My aim to avoid mainly “baidu” eating all my bandwidth!! Also I learned that many other bots also using the name ‘baidu’. I found more than 50 different IPs & 10,000++ entries, either referer or requests, named ‘baidu’ within 7 days! … Can you please suggest somethings on this or if you already posted any blog for above issue, please tell me the links.

After providing this person a quick, easy-to-implement solution, I thought it would be useful to share the technique here at Perishable Press. Read on to learn more about the Baidu search bot and how to block it from accessing your site.

What is Baidu and why it’s not blocked by 6G et al

Here is the big blurb on Baidu:

Baidu, Inc., incorporated on January 18, 2000, is a Chinese web services company headquartered at the Baidu Campus in Beijing’s Haidian District. Baidu offers many services, including a Chinese search engine for websites, audio files and images.

Basically Baidu is not blocked in 6G Firewall, BBQ Pro, or Blackhole for Bad Bots because it’s a search engine used by the majority of the Chinese population. It’s like the Chinese version of Google, if you will. This also is why I include Baidu in my list of user agents for the top search engines. Because in normal circumstances it may not be prudent to ban Baidu by default, especially if you’re going for as much traffic as you can get.

Why block Baidu?

On the other hand, there are numerous reasons why someone would want to block Baidu, for example:

  • Too many bad requests reporting “baidu” as the user agent (whether legit or not)
  • Fine-tuning traffic to a particular geographic region
  • Personal strategy, political reasons, etc.

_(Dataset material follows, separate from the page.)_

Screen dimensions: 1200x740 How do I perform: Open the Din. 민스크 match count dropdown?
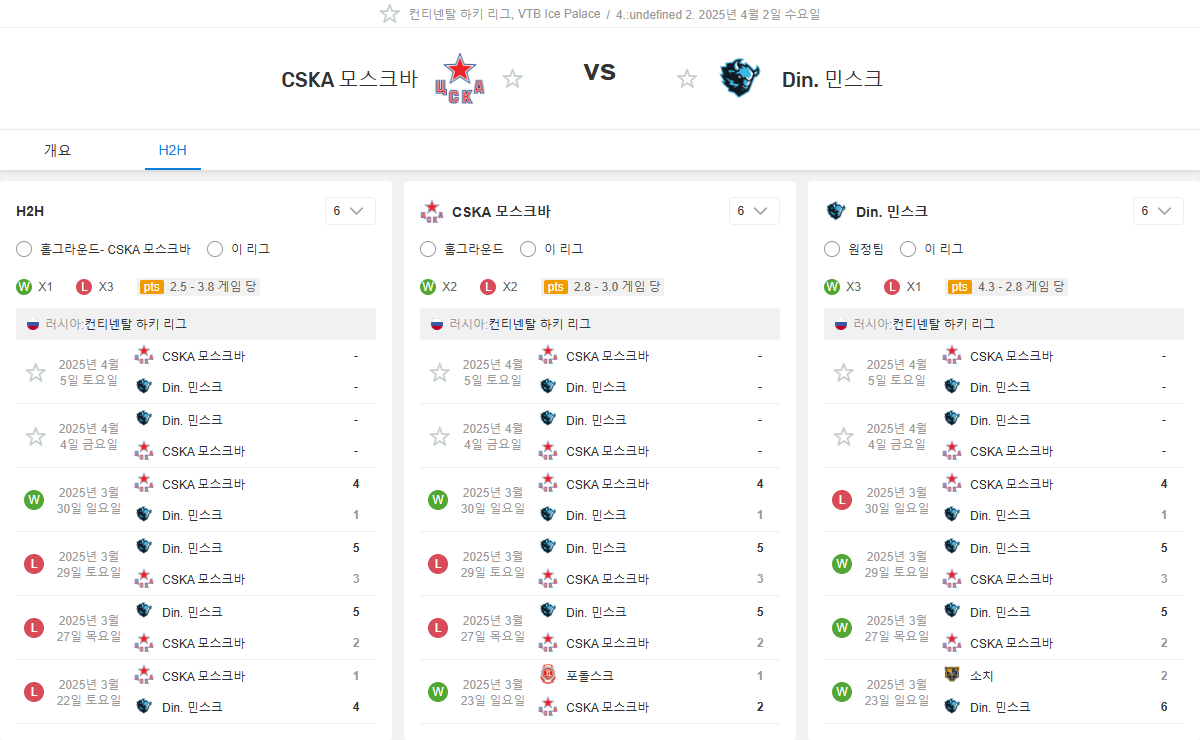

And of course the reason is irrelevant. If you own your website you are free to block or allow whomever you wish. Further, keep in mind that “blocking baidu” is not exclusively targeting the actual search engine bot. Rather, it’s blocking any bot that reports itself as being “baidu”. In my experience, there are legions of bad bots that transmit counterfeit identities. I don’t know about you, but my personal security strategy leans towards blocking any bot that is pretending to be someone else. Dishonest little bots.

How to block Baidu

Fortunately, blocking “baidu” is dead simple using a slice of .htaccess. Perhaps the easiest, most effective way of doing the job is to add the following directives to your site’s root .htaccess file:

# block baidu bot
<IfModule mod_rewrite.c>
	RewriteCond %{HTTP_USER_AGENT} baidu [NC]
	RewriteRule .* - [F,L]

Once implemented, that snippet provides extra-strong protection against anything claiming to be “baidu” (that is, it will block any bot that includes the term “baidu” anywhere in the reported user agent). Very effective, so only add to your site if you know what you are doing and are positive that you want to say goodbye to Baidu.